Le patrimoine toujours en danger

À la crise environnementale chronique s’ajoute la crise du patrimoine perpétuellement en danger. La loi visant à protéger le patrimoine, notamment les bâtiments traditionnels, est toujours privée du vote du Parlement. En l’absence d’une protection des sites en danger, les infractions se multiplient : la muraille romaine de Bachoura est démontée, entraînant ainsi la disparition d’un site de grande importance historique et d’une partie de l’identité de la ville. De nombreux bâtiments typiques de l’architecture beyrouthine disparaissent également faute de moyens pour les restaurer et face à l’exacerbation urbaine dans un contexte d’indifférence générale.


Conserver le patrimoine, une affaire délicate

Un projet de loi contre le mariage précoce en voie de gestation

Cependant, ce contexte de crise n’entrave pas les efforts des activistes qui luttent pour établir un âge minimum pour le mariage dans le but de lutter contre les mariages précoces. En effet, la loi ne fixe pas un âge minimum ce qui ouvre la voie à des mariages précoces non seulement auprès de la population libanaise, mais également chez la population palestinienne et syrienne qui se trouve au Liban. Selon l’ONG belge « SB overSeas », l’âge du mariage serait de 15 ans pour les garçons et de 9 pour les filles. Les discussions ont conduit la commission parlementaire de la femme et de l’enfant à réactualiser le débat autour de l’urgence de fixer un âge minimum pour le mariage. Cependant, jusqu’à l’heure actuelle, les travaux n’ont pas encore abouti à un projet de loi. L’entreprise est épineuse notamment parce qu’au Liban, le mariage est tributaire des communautés religieuses.

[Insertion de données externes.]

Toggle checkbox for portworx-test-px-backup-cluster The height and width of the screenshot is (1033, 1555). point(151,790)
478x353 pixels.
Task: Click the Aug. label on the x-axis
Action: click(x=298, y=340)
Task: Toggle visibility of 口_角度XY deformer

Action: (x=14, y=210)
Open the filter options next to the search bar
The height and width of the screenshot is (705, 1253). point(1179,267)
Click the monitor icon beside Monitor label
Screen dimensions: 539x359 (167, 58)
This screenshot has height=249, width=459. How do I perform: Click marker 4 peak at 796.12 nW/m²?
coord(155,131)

Et malgré tout, la culture en lutte...

Et en dépit de ce paysage sombre, le pays arrive à survivre. Les activités culturelles pullulent : les salons du livre foisonnent dans le cadre francophone et arabophone, le mois de la francophonie se promeut en un événement phare dans le milieu universitaire, culturel et entrepreneurial, les signatures de livres se multiplient, la direction régionale de l’AUF arrive à valider le statut d’étudiant-entrepreneur auprès du Ministère de l’Enseignement supérieur, le 7e Prix Goncourt de l’Orient est décerné à David Diop pour Frère d’âme...
... et le Liban triomphe en images, malgré la censure ! Ainsi, pour la première fois dans son histoire, le Liban est représenté à la 90e cérémonie des Oscars grâce à L’Insulte de Ziad Doueiri, premier film libanais à avoir été nommé à la plus prestigieuse distinction dans le monde du cinéma, et qui – ironie du sort ? – plaide pour la tolérance et la réconciliation nationale dans le contexte mouvementé que connaît le pays et la région. À Cannes, la réalisatrice Nadine Labaki remporte le prix du jury pour son film Capharnaüm pour la deuxième fois après le réalisateur libanais Maroun Baghdadi.
Entre l’incertitude du présent et l’imprécision de l’avenir, malgré le contexte politique en perpétuelle instabilité, le Liban (sur) vit de culture, d’activisme et de rébellion.